**PROBLEM STATEMENT**.
Copy the records word for word, from the line containing "Select the Update.init file row" through the end of the records, including both ends. Leave the pictures out of your copy.

**DATA SUPPLIED**.
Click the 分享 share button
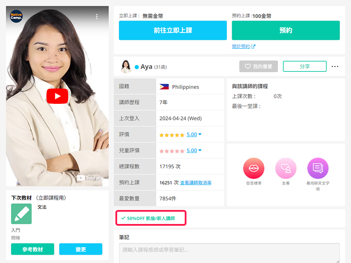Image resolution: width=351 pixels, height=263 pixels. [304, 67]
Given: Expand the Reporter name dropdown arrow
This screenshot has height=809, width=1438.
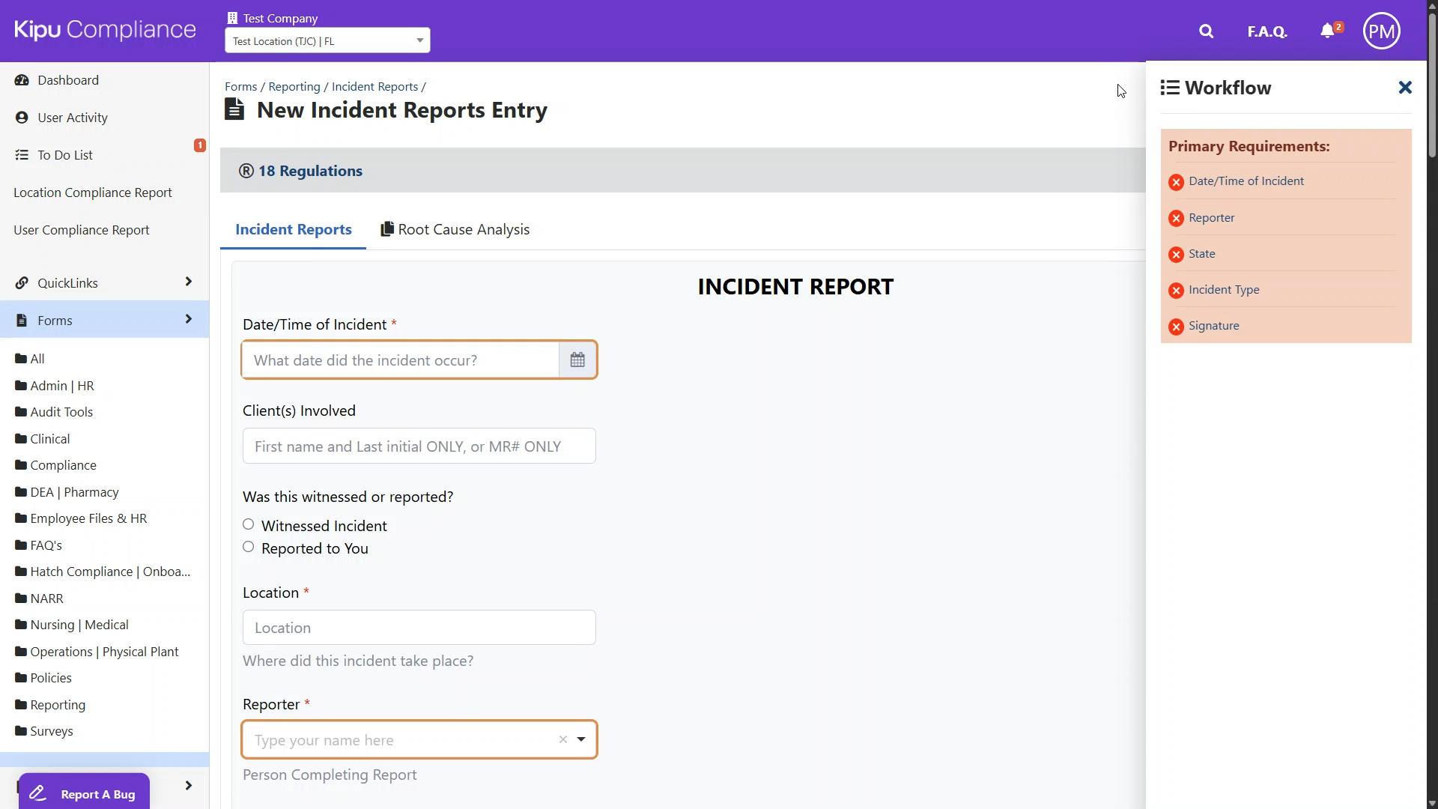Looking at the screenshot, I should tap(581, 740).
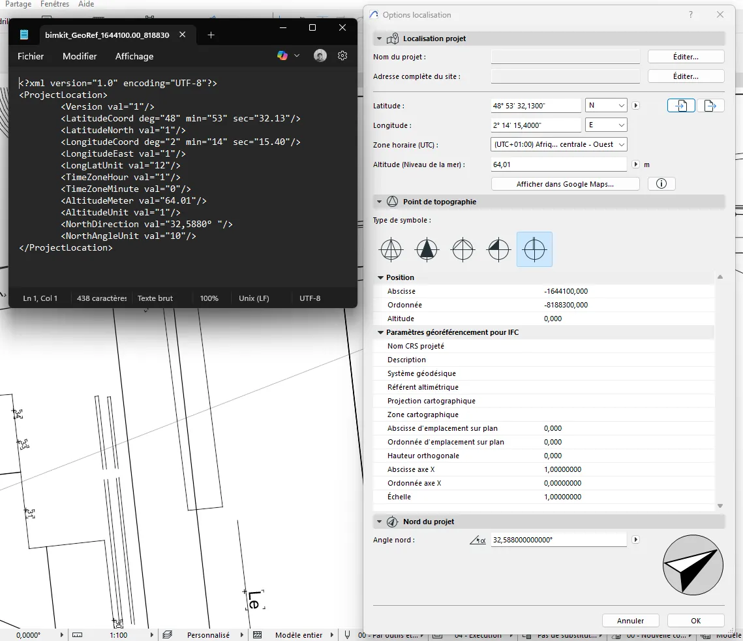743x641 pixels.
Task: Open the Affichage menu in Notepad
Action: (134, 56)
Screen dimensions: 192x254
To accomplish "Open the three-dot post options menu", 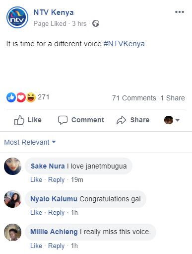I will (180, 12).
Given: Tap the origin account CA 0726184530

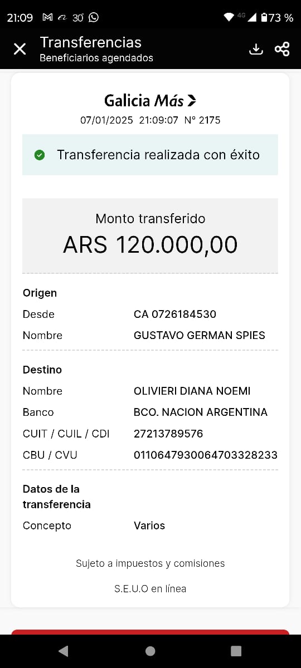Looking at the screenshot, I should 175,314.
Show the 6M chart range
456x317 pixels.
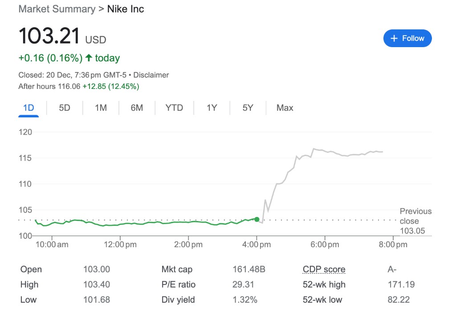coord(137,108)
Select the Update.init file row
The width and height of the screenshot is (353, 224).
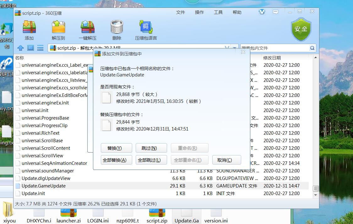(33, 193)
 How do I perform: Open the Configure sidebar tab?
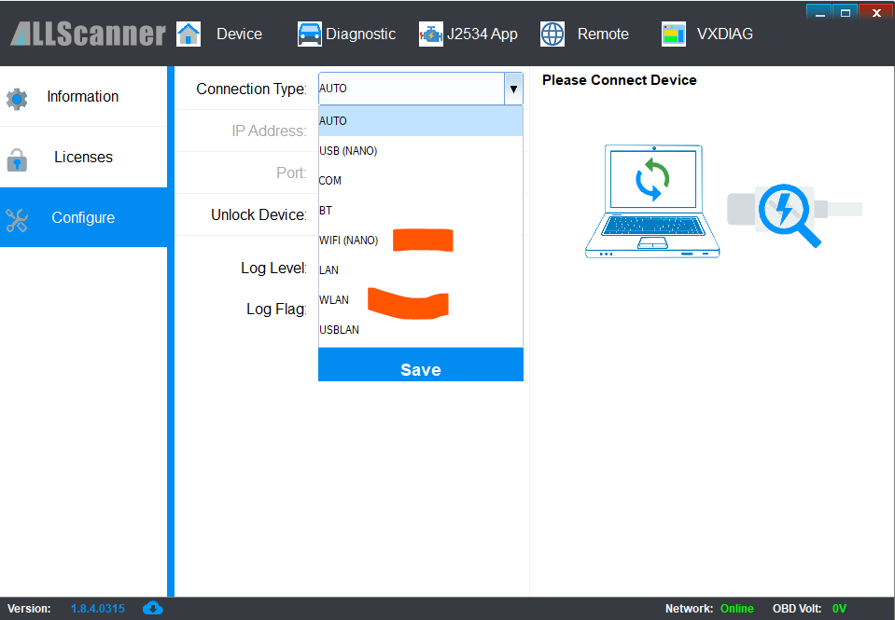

**ANSWER IN FULL**.
Select the Update.init file row
The width and height of the screenshot is (353, 224).
(33, 193)
 How do I perform: Open the Configure sidebar tab?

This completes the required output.